Abstract:
Polycyclic aromatic hydrocarbons (PAHs) are carcinogenic chemical compounds found in the
environment, largely as a result of partial combustion of organic compounds. PAHs are
present in the atmosphere in populated cities worldwide. Because of the health risks they
create, PAHs are a global health concern. PAHs are introduced into the body, primarily
through diet. Cells metabolize PAHs into highly reactive diol epoxides, which react with
DNA, forming PAH-DNA adducts. These adducts can cause mutations in DNA, contributing
to the increased risk of cancer associated with PAH exposure. DNA mismatch repair (MMR)
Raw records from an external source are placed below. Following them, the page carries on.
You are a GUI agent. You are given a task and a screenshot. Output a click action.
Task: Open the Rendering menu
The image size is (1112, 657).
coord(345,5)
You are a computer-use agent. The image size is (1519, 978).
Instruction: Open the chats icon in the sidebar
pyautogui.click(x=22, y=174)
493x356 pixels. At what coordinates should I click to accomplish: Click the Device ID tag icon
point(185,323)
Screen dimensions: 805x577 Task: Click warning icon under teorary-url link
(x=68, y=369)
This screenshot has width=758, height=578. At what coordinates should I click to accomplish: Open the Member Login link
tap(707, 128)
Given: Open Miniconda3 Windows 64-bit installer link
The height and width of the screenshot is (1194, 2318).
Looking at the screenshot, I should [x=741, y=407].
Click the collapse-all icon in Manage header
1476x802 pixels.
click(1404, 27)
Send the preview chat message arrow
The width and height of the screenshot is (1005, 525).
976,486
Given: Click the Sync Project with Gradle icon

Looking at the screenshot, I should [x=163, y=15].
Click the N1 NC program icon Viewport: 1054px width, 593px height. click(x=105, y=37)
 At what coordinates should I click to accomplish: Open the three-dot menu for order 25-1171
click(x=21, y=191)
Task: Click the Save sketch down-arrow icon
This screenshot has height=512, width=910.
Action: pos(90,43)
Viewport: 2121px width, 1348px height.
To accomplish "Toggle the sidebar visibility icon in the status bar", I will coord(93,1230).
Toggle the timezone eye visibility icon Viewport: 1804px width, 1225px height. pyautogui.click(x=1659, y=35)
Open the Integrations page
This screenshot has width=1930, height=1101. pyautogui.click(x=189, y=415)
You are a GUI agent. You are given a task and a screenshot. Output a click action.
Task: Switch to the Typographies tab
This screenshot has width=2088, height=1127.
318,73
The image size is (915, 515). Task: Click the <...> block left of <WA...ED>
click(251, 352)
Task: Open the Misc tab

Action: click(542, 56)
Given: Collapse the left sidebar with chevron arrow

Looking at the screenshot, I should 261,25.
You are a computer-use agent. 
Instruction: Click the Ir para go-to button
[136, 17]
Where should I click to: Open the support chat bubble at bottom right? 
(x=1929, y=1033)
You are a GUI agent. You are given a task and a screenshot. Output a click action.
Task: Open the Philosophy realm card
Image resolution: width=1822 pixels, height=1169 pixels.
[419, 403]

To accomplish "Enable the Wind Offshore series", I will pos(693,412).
is a cellular mechanism that protects the genomic integrity of a cell. Mismatch repair
deficiencies are associated with human cancer, particularly colorectal cancer. It is
hypothesized that MMR status will influence cellular responses to PAH exposure;
specifically, MMR-deficient cells will show decreased apoptosis and increased mutations
induced by exposure to PAHs. The goal of this project is to determine how to use a cell
culture model to measure mutations induced by PAH exposure in MMR proficient and
deficient human cells. We conclude that Alamar Blue is an appropriate, efficient reagent and
method for cell density and viability measurements in 96-well plate cultures and we
demonstrate the conditions for the phenotypic selection of HPRT mutants with 6-thioguanine.